• [Material provided]
+---+
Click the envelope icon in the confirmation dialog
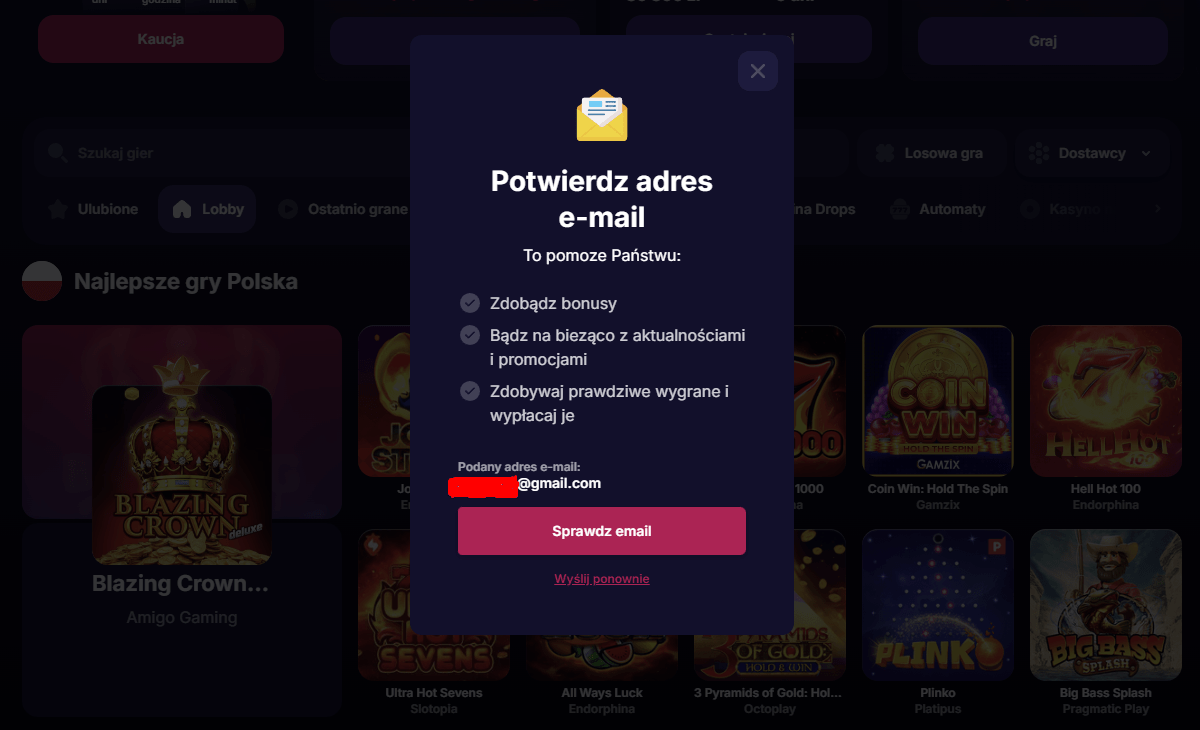The height and width of the screenshot is (730, 1200). point(601,114)
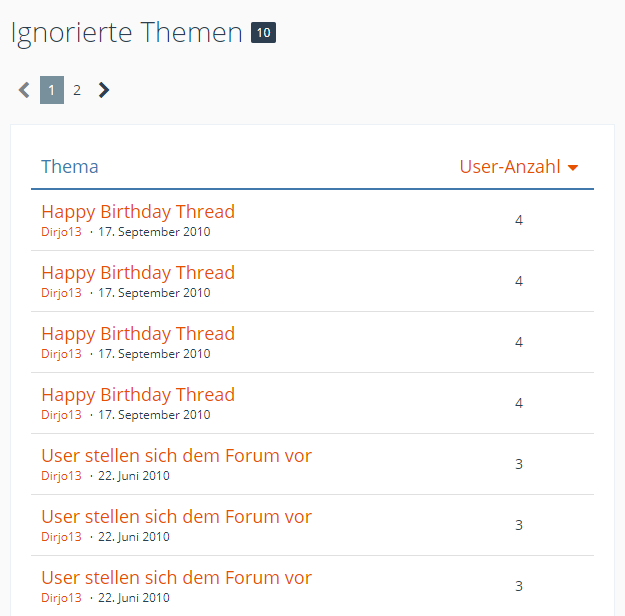The width and height of the screenshot is (625, 616).
Task: Click user count 4 in first row
Action: click(x=519, y=220)
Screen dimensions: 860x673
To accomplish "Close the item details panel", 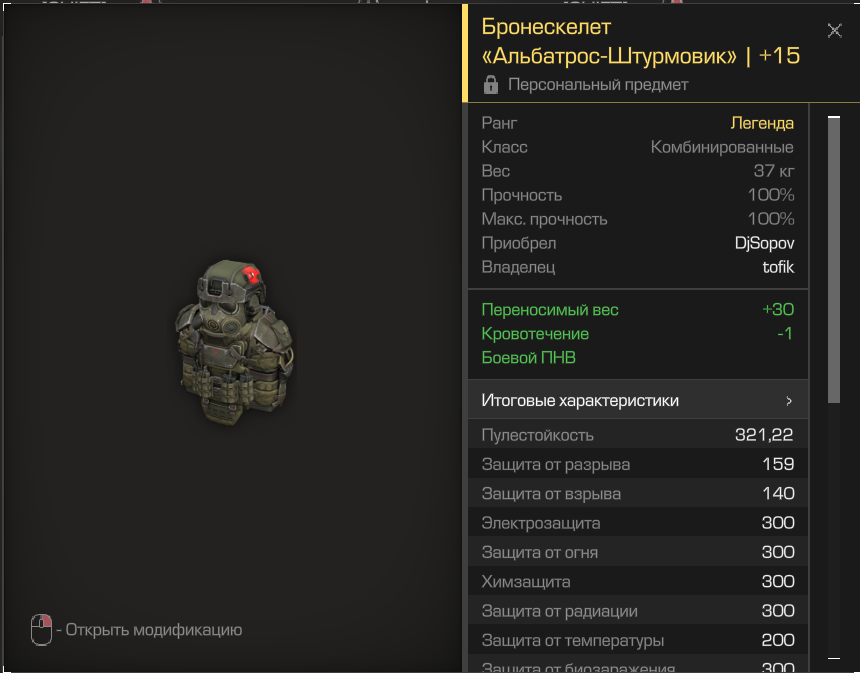I will [834, 30].
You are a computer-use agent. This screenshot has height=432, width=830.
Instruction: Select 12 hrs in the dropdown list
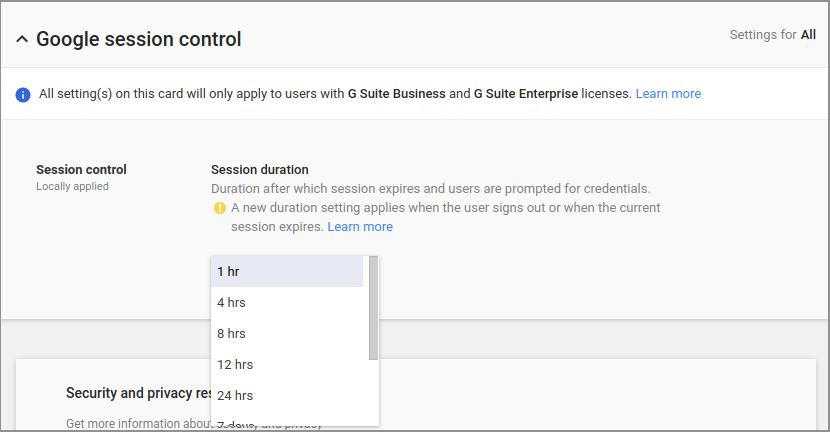[287, 364]
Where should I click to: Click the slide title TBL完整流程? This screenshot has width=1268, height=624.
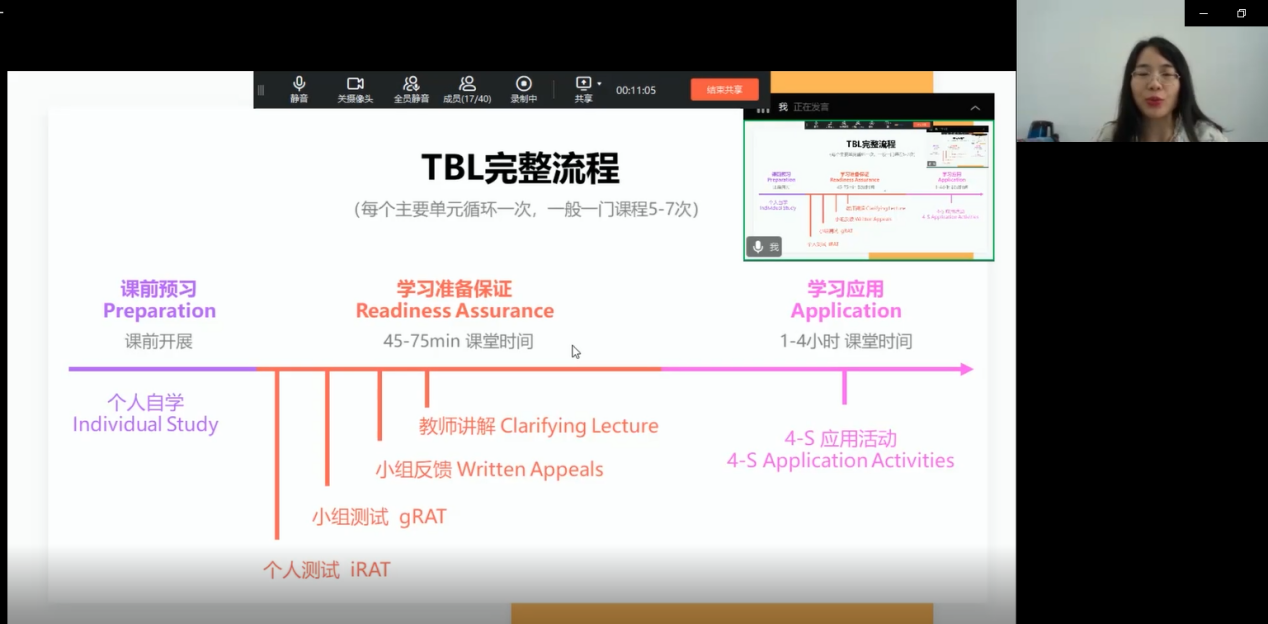point(520,168)
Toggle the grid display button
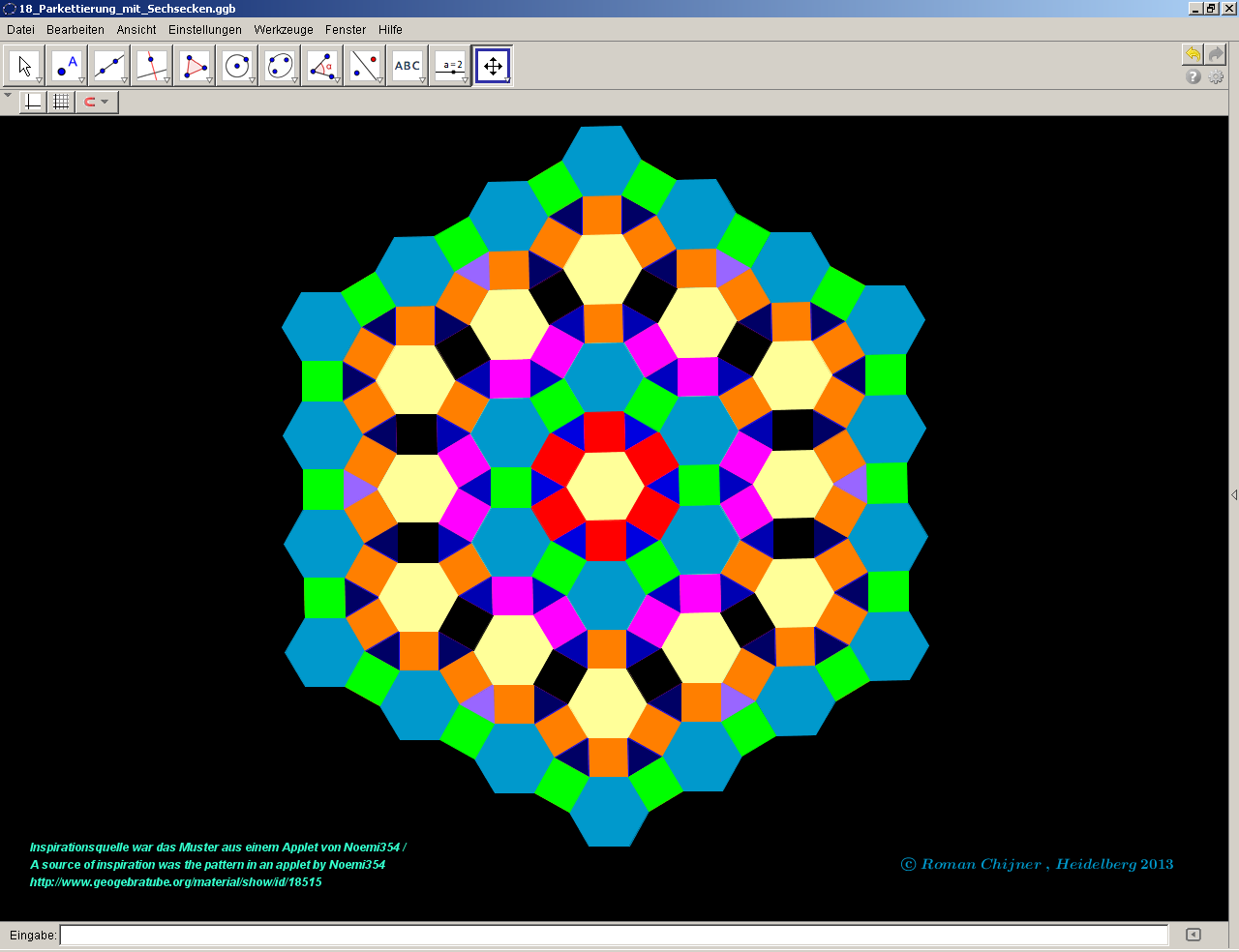Viewport: 1239px width, 952px height. [61, 102]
+---+
• [Exercise objective] Each line from the one with "Where should I" through the final line of the records must be copied exactly, with no pictures and no additional lines.

• [Expected answer]
Where should I click to: Click the slide title TBL完整流程? This screenshot has width=1268, height=624.
point(520,168)
Toggle the grid display button
Viewport: 1239px width, 952px height. [61, 102]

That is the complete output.